§ **WHAT NEEDS TO BE DONE**: Starting at the top of the records below, write out each line exactly as it stands, stopping after the line with "5.00 out of 5 (153, 686)"; exclude the pictures.

Items listed in a dataset:
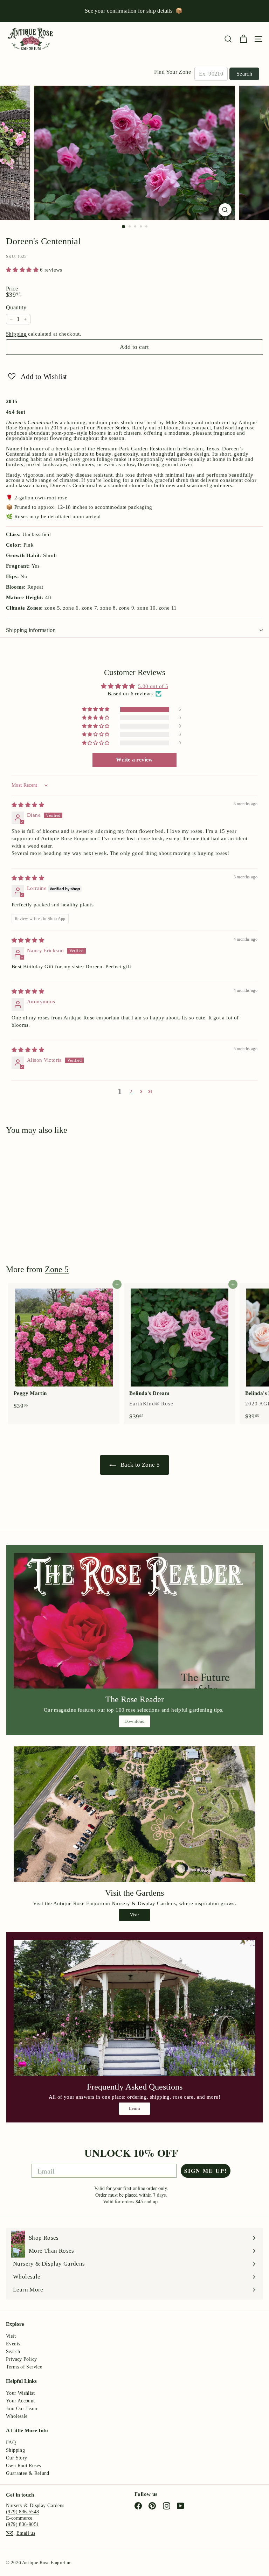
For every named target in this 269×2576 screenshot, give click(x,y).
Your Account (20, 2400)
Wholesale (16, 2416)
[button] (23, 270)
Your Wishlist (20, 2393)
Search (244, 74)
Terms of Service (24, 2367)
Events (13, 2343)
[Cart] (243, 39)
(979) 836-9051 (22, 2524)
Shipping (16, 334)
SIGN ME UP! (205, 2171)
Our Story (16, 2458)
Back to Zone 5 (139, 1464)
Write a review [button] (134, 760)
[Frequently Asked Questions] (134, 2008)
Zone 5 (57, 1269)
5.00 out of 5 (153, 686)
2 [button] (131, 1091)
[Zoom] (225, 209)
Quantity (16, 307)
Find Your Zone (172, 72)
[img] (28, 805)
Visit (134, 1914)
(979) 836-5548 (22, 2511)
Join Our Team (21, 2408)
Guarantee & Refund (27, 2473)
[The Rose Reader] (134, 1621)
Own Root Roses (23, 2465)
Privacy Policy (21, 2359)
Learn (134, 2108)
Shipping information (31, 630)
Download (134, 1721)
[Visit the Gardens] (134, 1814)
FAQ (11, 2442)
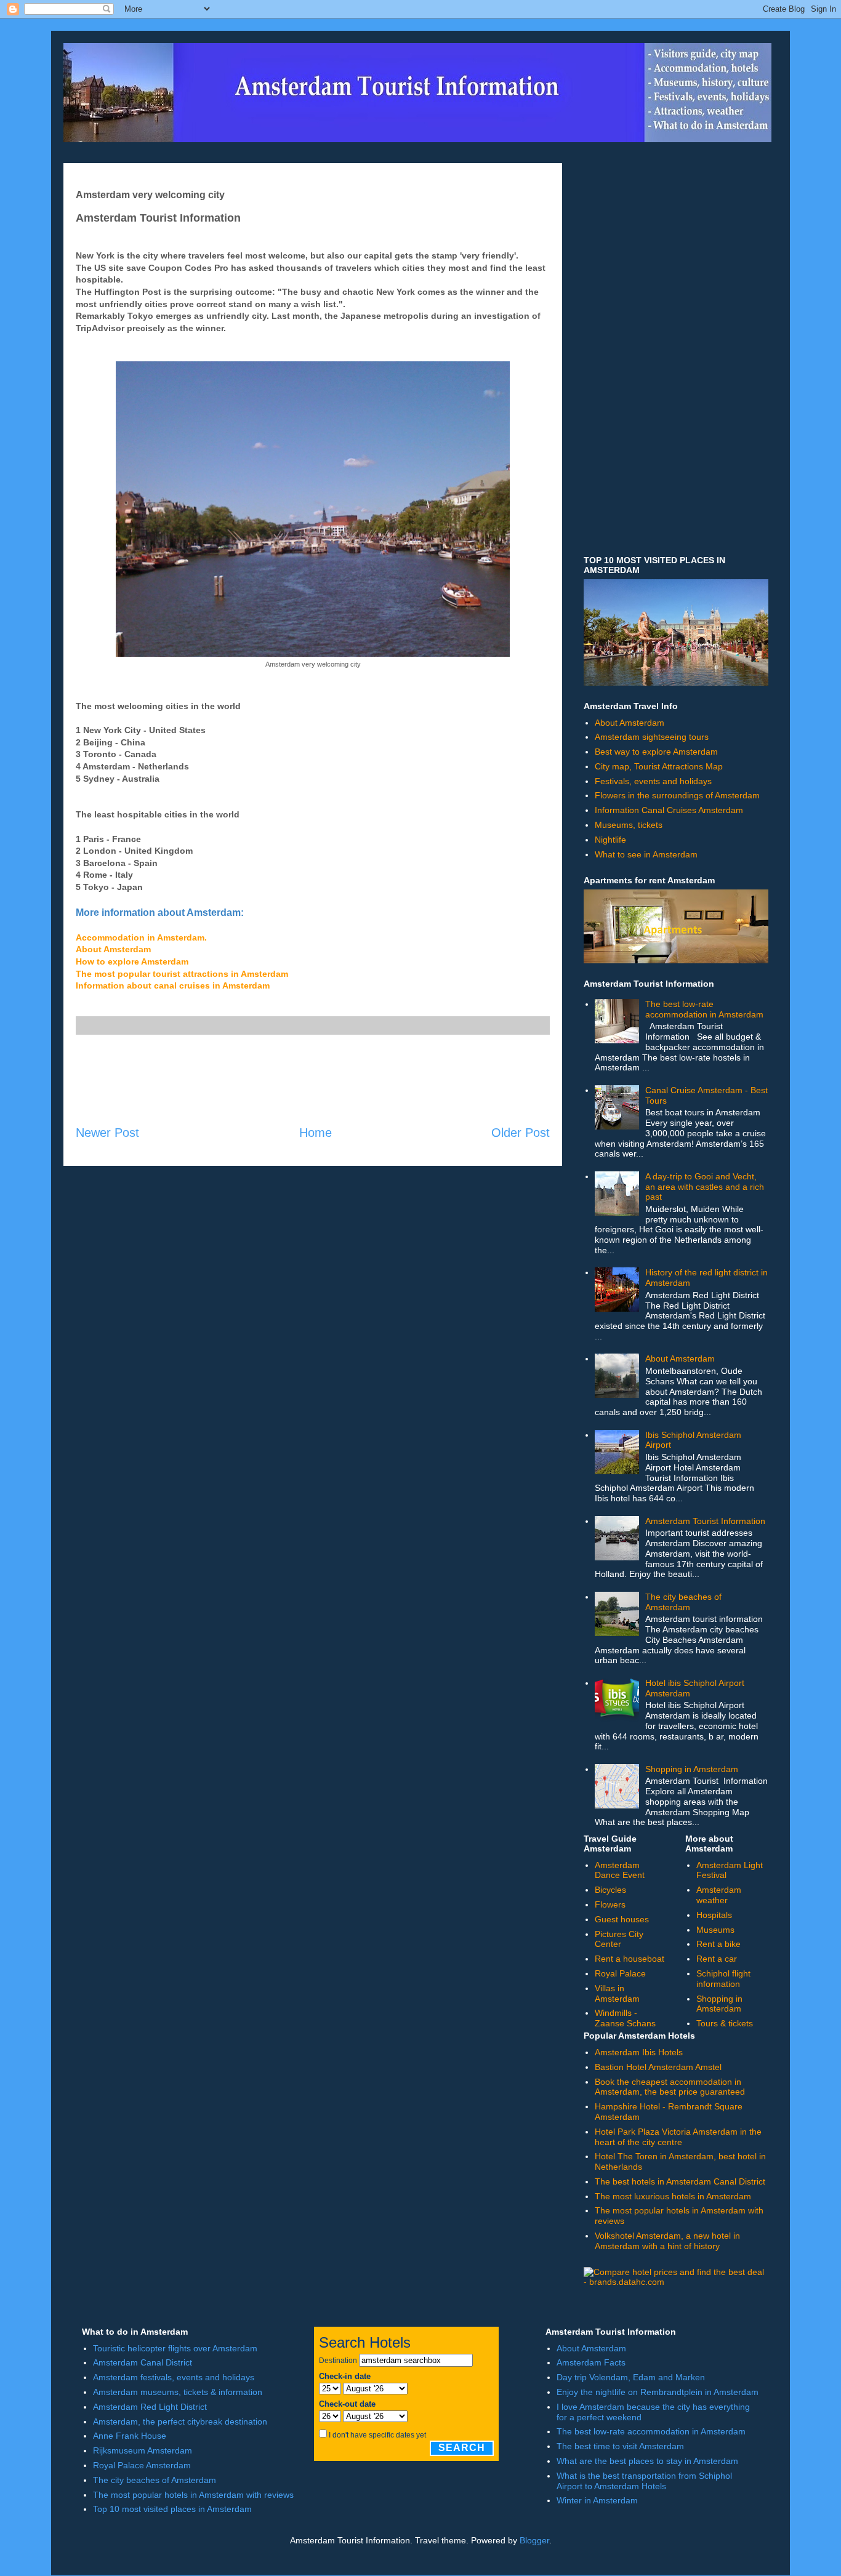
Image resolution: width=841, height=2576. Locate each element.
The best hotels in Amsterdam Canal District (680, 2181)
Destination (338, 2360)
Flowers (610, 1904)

§ **RESPONSE BOX**:
For every named target in this 269×2576 screenshot, give click(x,y).
Your Account (20, 2400)
Wholesale (16, 2416)
[button] (23, 270)
Your Wishlist (20, 2393)
Search (244, 74)
Terms of Service (24, 2367)
Events (13, 2343)
[Cart] (243, 39)
(979) 836-9051 (22, 2524)
Shipping (16, 334)
SIGN ME UP! (205, 2171)
Our Story (16, 2458)
Back to Zone 5 (139, 1464)
Write a review [button] (134, 760)
[Frequently Asked Questions] (134, 2008)
Zone 5 (57, 1269)
5.00 out of 5 (153, 686)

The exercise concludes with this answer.